Glass for Europe’s comments to
Sustainable finance – EU classification system for green investments
The European flat glass sector takes it as its role to produce the materials essential for conducting energy-efficient renovations of buildings, for supporting clean mobility with lighter and thermally efficient automotive glazing and for increasing the share of renewable solar energy in Europe.
Considering that these above usages represent over 99% of flat glass production, Glass for Europe considers that its manufacturing activities should be covered under the taxonomy with adequate technical screening criteria. In this respect, Glass for Europe would like to comment on three items of annexes 1 and 2 of the draft delegated act.
1. NACE code C23.12 to be added under sections 3.4
In both Annexes, section 3.4 “Manufacture of energy efficiency equipment for buildings” rightly identifies the manufacturing of high-performance windows and their key components. All NACE codes covering the production of such windows and their key components are listed but one.
NACE code C23.12 “Shaping and processing and flat glass” is missing and should be added to the list. This code is essential since it covers the fabrication of insulating glass units (IGU), i.e. the required ‘double or triple glazing’. The IGU (Prodcom code 220.127.116.11) represents between 70 and 80% of the surface area of a window and is a key component affecting efficiency, as demonstrated by the recent TNO study on CO2 savings from glazing. Both NACE codes C23.11 and C23.12 should be covered: flat glass production and application of high-performance coatings (C23.11) and cutting and fabrication of high-performance IGUs (C23.12).

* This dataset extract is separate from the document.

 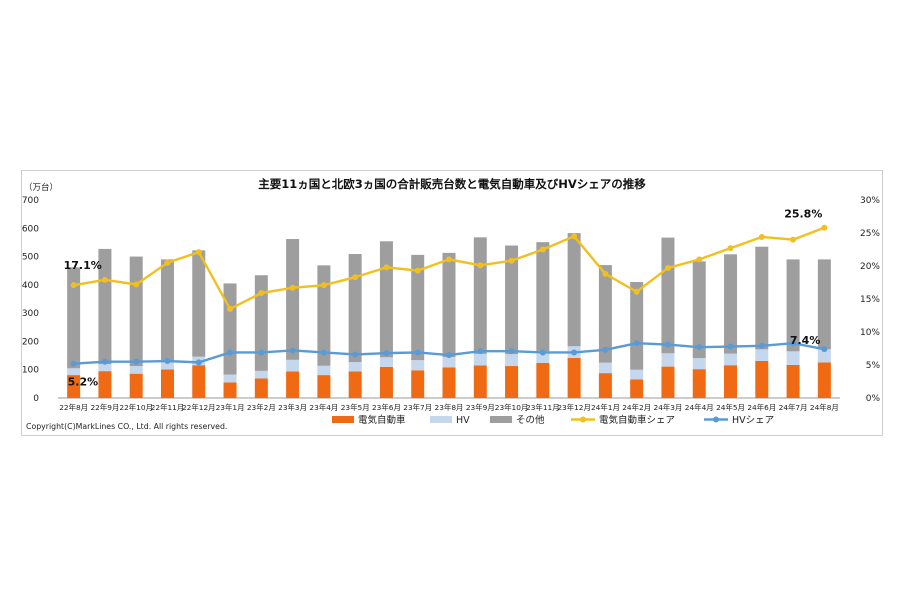 What do you see at coordinates (874, 399) in the screenshot?
I see `y2-tick-label: 0%` at bounding box center [874, 399].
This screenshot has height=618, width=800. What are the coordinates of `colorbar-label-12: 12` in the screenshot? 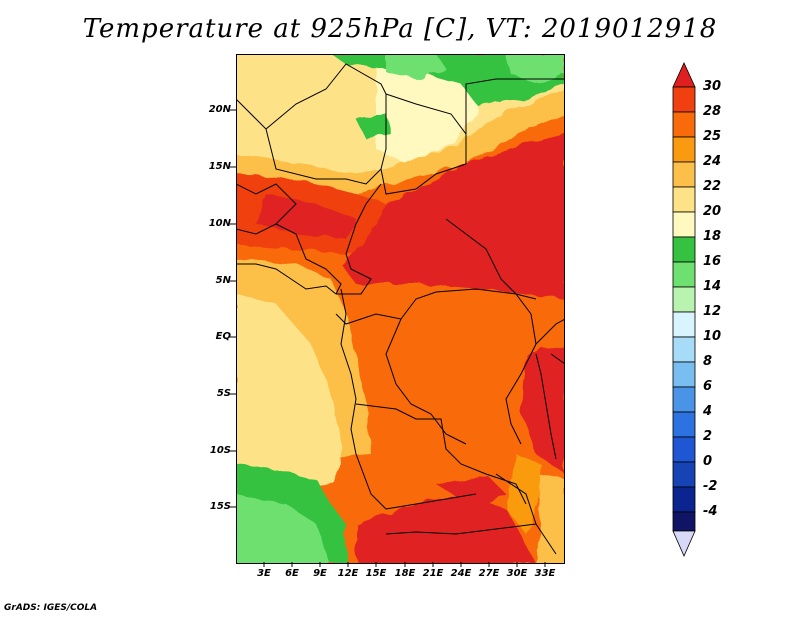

2. 0.7 W/m2K U value for windows needs to be amended
In the section 3.4 of both annexes, the technical screening criteria on contribution to climate change mitigation / adaptation is defined as “windows with U-value lower or equal to 0,7 W/m2K”.
Glass for Europe wishes to state that it is impossible to define a unique set of energy performance specifications for windows in all buildings across Europe and that the U-value of a window is only one of several parameters that affect the energy performance of products. However, Glass for Europe recognises that a simple indicator needs to be used for the purpose of the Taxonomy.
Glass for Europe wishes to stress that while windows of a U-value lower or equal to 0,7 can be technically delivered, these are adapted to Europe’s most northern and coldest climates only. They are unnecessary to reach nearly zero energy standards across most of Europe therefore they are likely to remain expensive niche products. Setting such a U value for window manufacturing in the Taxonomy could run counter-productive to the EU Renovation Wave’s ambition to increase energy efficient renovations of buildings and could hinder affordability of window replacement.
Based on the above and after discussion with window manufacturers, Glass for Europe suggests that the technical criteria is rephrased accordingly: ‘U-value lower or equal to 1,0 W/m2K’.
Such a performance level is more challenging that minimum performance requirements set by most Member States according to the EPBD and requires the use of highly-thermally insulating glazing units that massively contribute to decarbonising EU buildings. Such an ambitious performance level would already send a strong signal to investors and support the industry’s efforts in developing ever-better performing products adapted to all European climates.
3. Manufacture of low carbon technologies for transport
Glass for Europe regrets that both flat glass NACE codes, i.e. C23.11 and C23.12, are not listed under the heading 3.3 ‘manufacture of low carbon technologies for transport’ considering that the glazing specification can have a sizable impact on the efficiency and CO2 emissions from transport vehicles. Glass for Europe would like to engage in defining technical screening criteria for these essential components of low carbon transport in a future work on taxonomy.
 Potential impact of high-performance glazing on energy and CO2 savings in Europe, TNO, 2019.
 Minimum performance requirements for window replacement in the residential sector, ECOFYS, 2017.